Source: Allen, Mary; Noel, Richard, C.; Rienzi, Beth, M.; and McMillin, Daniel, J. (2002). Outcomes Assessment Handbook. California State University, Institute for Teaching and Learning, Long Beach, CA.

To learn more about program-level learning assessment methods, browse our Assessment Resources or peruse guides to program-level assessment at other colleges, such as Clark CollegeCarnegie MellonCornell, or Rochester Institute of Technology. The Office of Institutional Effectiveness can support your assessment projects with institutional data, surveys, and applied research expertise. 

Assessing Student Learning in Our General Education Program

A General Education at Queens College is an education in the liberal arts and sciences – courses that introduce students to the perspectives and knowledge of many disciplines. Our goals for providing students an education in the liberal arts and sciences have endured since the college was founded in 1937, even as the courses and requirements have changed over the years. Since 2013, entering freshmen and transfer students follow a liberal arts curriculum that fits the framework of the CUNY Pathways Initiative. Pathways course proposals are reviewed by several committees to ensure that they achieve the required set of Pathways Student Learning Outcomes, which represent the broad skills and knowledge that all undergraduate students are expected to attain as a result of their educational experiences at the College.
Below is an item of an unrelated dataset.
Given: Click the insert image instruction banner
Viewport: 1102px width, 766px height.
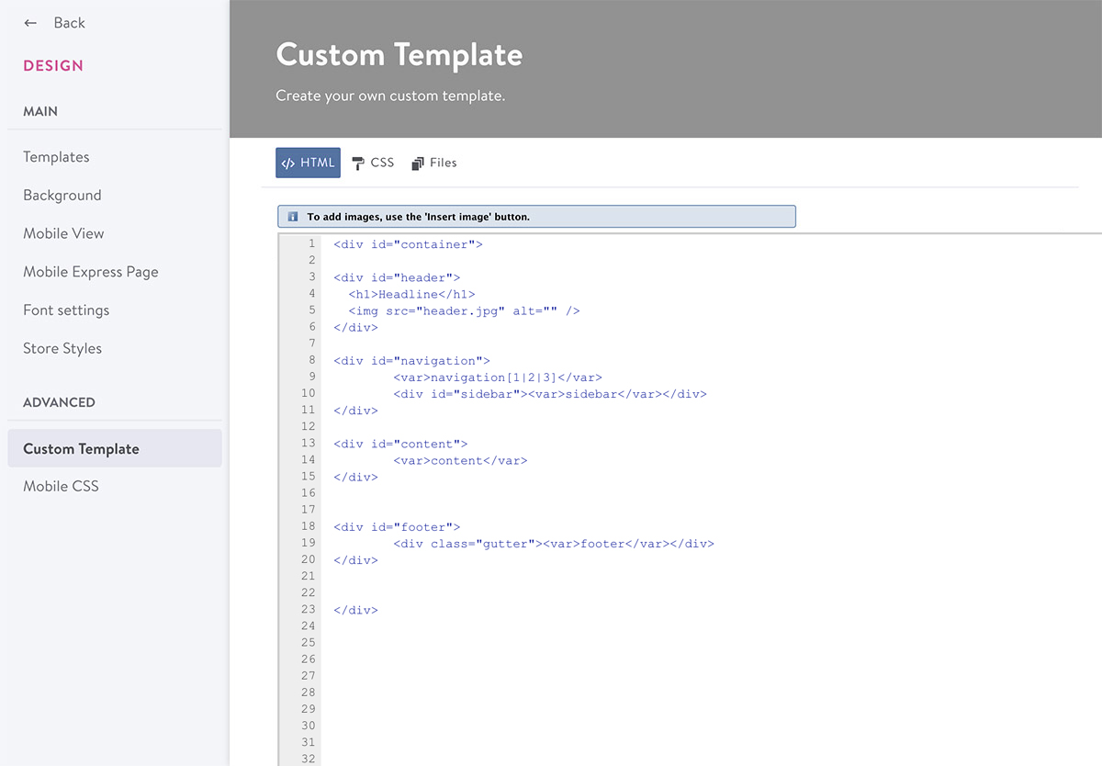Looking at the screenshot, I should (536, 216).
As the core of the undergraduate student experience, assessment of the general education program is of utmost importance. A recent Pathways Syllabi Project and Assessment of English 110 (First Year Writing at QC) indicate we need to rethink the general education program at QC. To this end, the Curriculum Strategic Planning Committee, a faculty- and staff-led working group, is tasked with determining how our General Education curriculum might be improved.